Science

Four-Legged Machines Are Proto 'Westworld' Robots

by Dyani Sabin
HBO

The tiny quadruped shuffles along, its little feet dragging until it’s told to go faster. Soon, it’s running like a tiny, awkward mechanical horse.

The little galloping robot is named Oscillex 3 and able to change its gait on-command, a big achievement for tiny robots that usually require pre-set movement patterns. Dai Owaki and Akio Ishiguro, roboticists from the Tohoku University in Japan, published their results in Scientific Reports on Tuesday.

Gait-shifting has been a major problem for quadrupedal robots, with places like Boston Dynamics depending on single movement patterns at a time. The tiny galloping-robot opens the door for how movement efficiency is understood and more complicated quadrupedal robots, like the robot horses in Westworld.

Shifting gaits is difficult for quadruped robots because researchers still don’t totally understand how animal quadrupeds coordinate themselves. This makes it hard to figure out if it makes sense to have a central AI that is ordering the legs through some sort of pre-set program, or if there is a better way. The program in the robot has one leg sense that it’s carrying weight, and then shift weight to a nearby leg. By using a central control to tell the robot to increase its speed, the researchers were able to create naturalistic gait movement.

It might not look like a horse, but Oscillex 3 knows how to move like one.

Tohoku University

Horses have a bunch of different gaits because different coordinations of limbs makes it more energy efficient to move at different speeds. Walking has each foot moving independently and the faster trot has the legs moving together in diagonal pairs. To increase speed, it’s useful to think of the gaits as changes in how the diagonal pairs hit the ground. For the canter, one of the diagonal pairs extends so the legs land at different times and create a three-beat movement. The gallop then extends the remaining leg pair to land at different times, which builds a very fast four beat gait.

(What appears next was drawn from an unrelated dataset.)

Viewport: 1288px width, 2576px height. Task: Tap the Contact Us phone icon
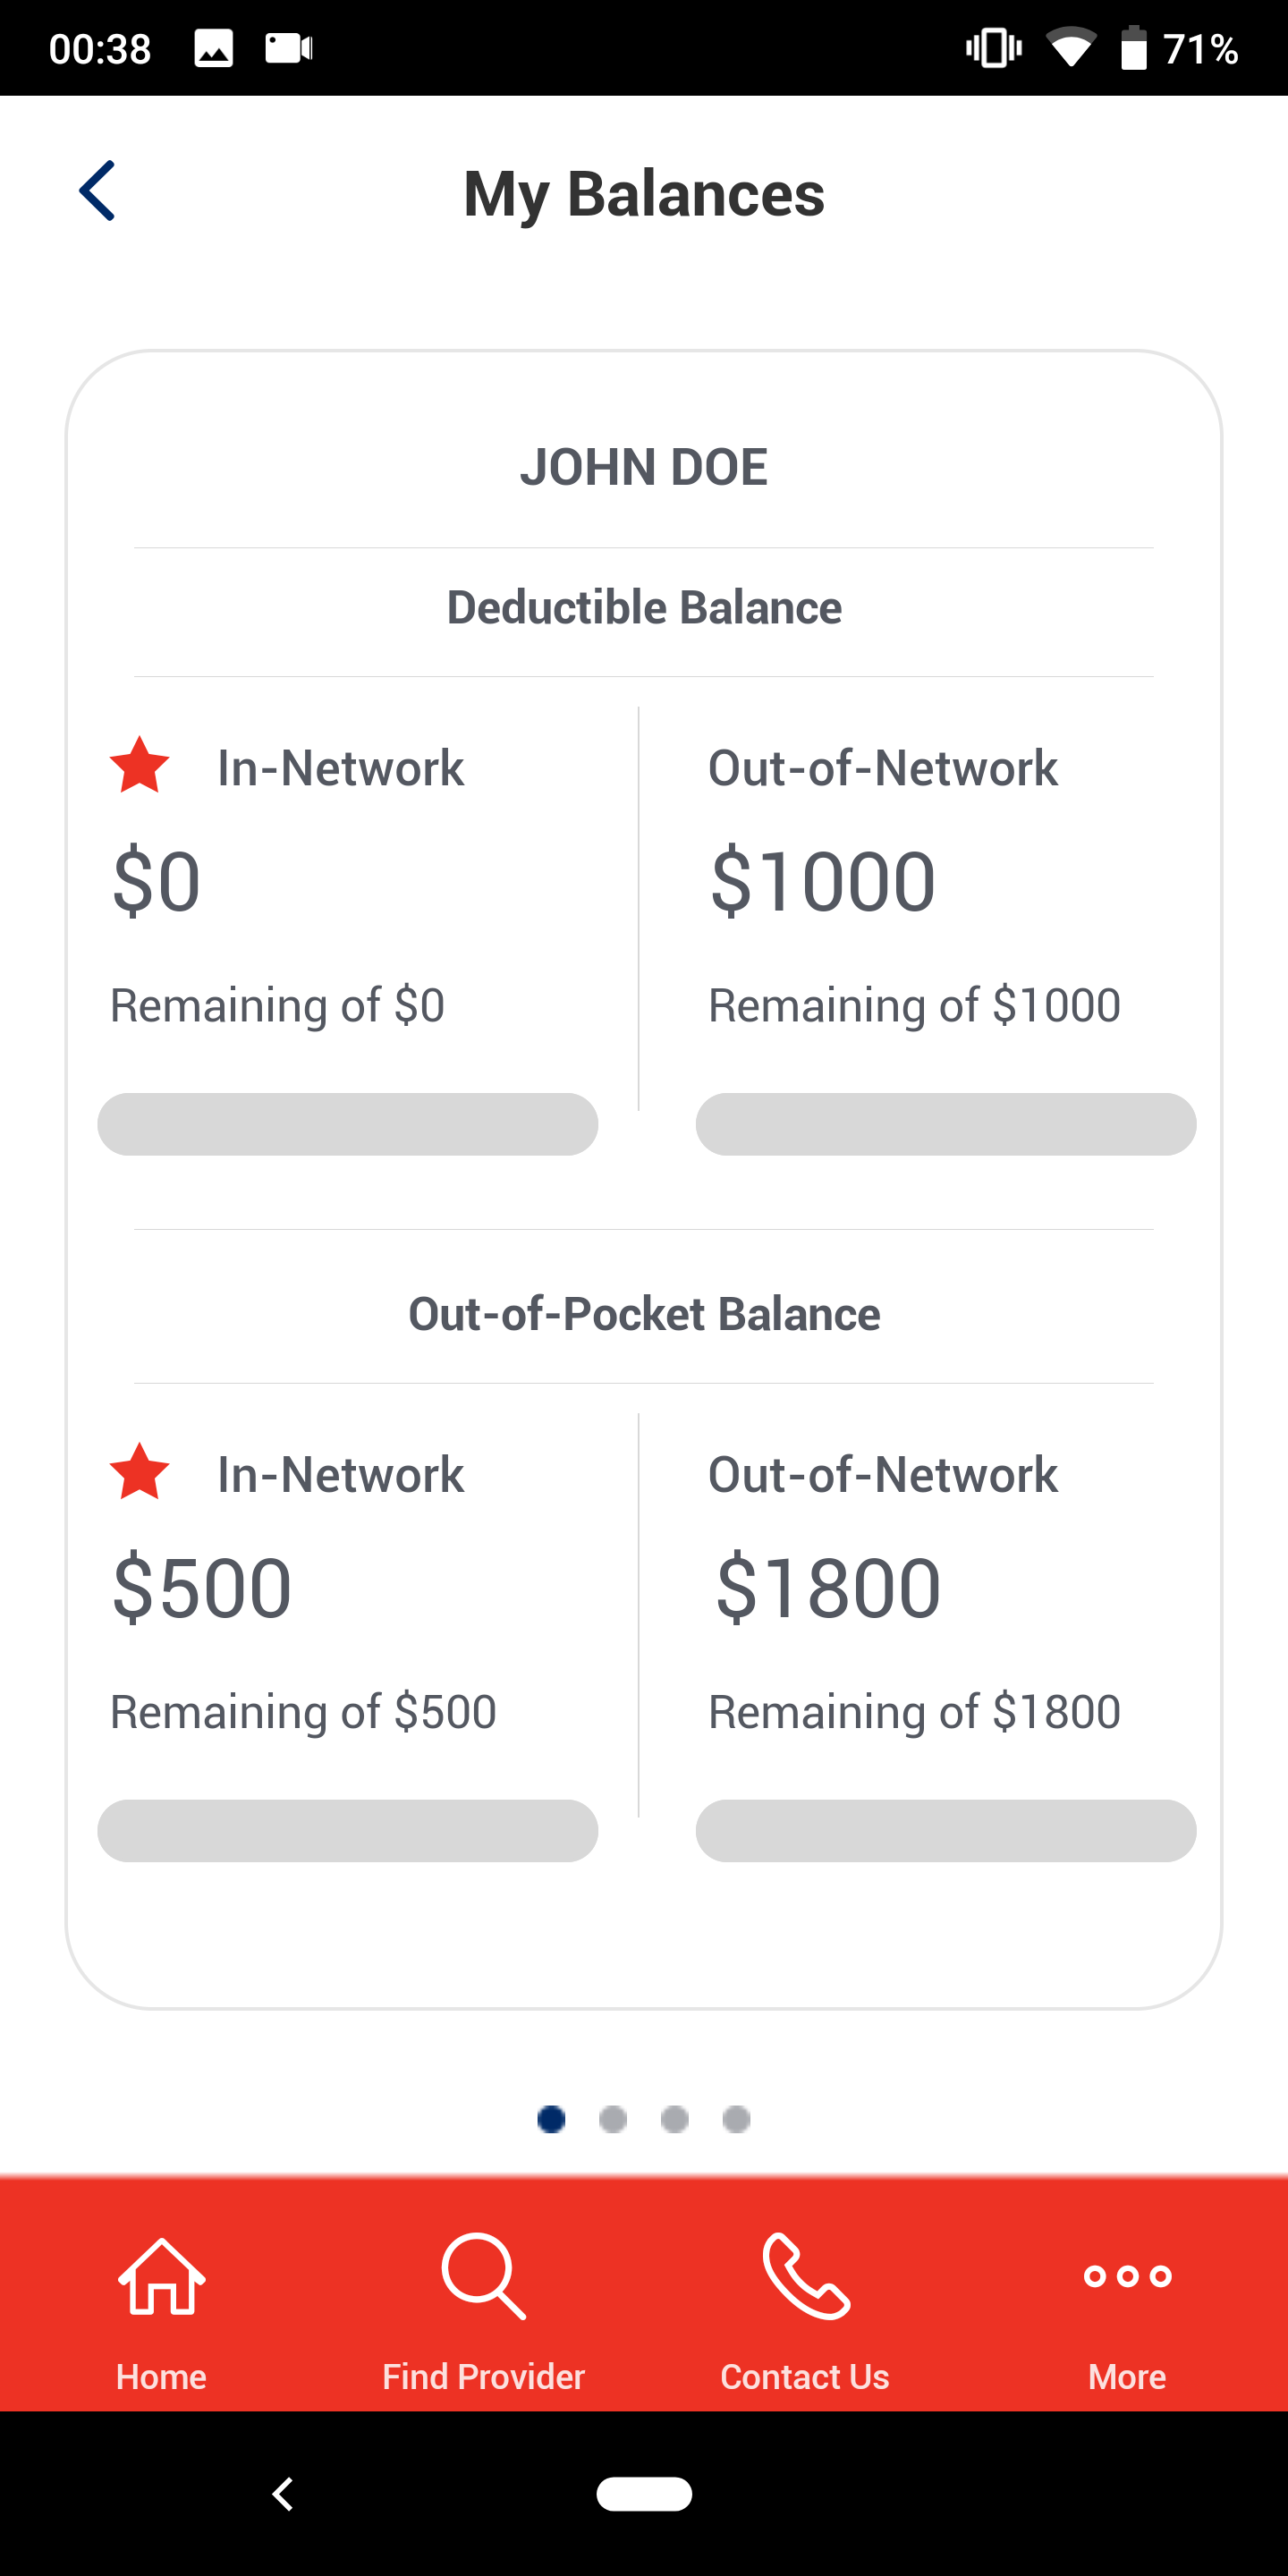click(806, 2276)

When moving through the gaits, the robot actually demonstrates all four gaits. It starts at a walk, with the feet landing one at a time, and then moves up into a very clear diagonal trot gait. When the researchers increased the speed suggestion for the robot, it moves from the trot into a fast the three-beat canter movement (at 1:10-1:12) before continuing to increase into a four beat gallop. The inclusion of the canter movement was noted with surprise in the paper. A real horse would canter a little bit to go from a trot to a gallop, so the gallop-bot looks to be on the right track for imitating horse movement.

The quadrupedal robots from Boston Dynamics tend to either walk or trot, which researchers have seen as the most energy efficient gaits. However, the researchers found the gallop to be as efficient for the little robot as it is in horses. The brief canter interval wasn’t quite as efficient, but the researchers suggest that this is because a real horse wouldn’t canter at such a slow speed. With this, having robot horses that move like real horses doesn’t seem that far away, especially as we look into robots that need to be efficient at higher speeds. So maybe Boston Dynamics’ next robot will be a mail-carrying galloping horsebot, harkening back to the days of the Pony Express and making our world just a little more like Westworld.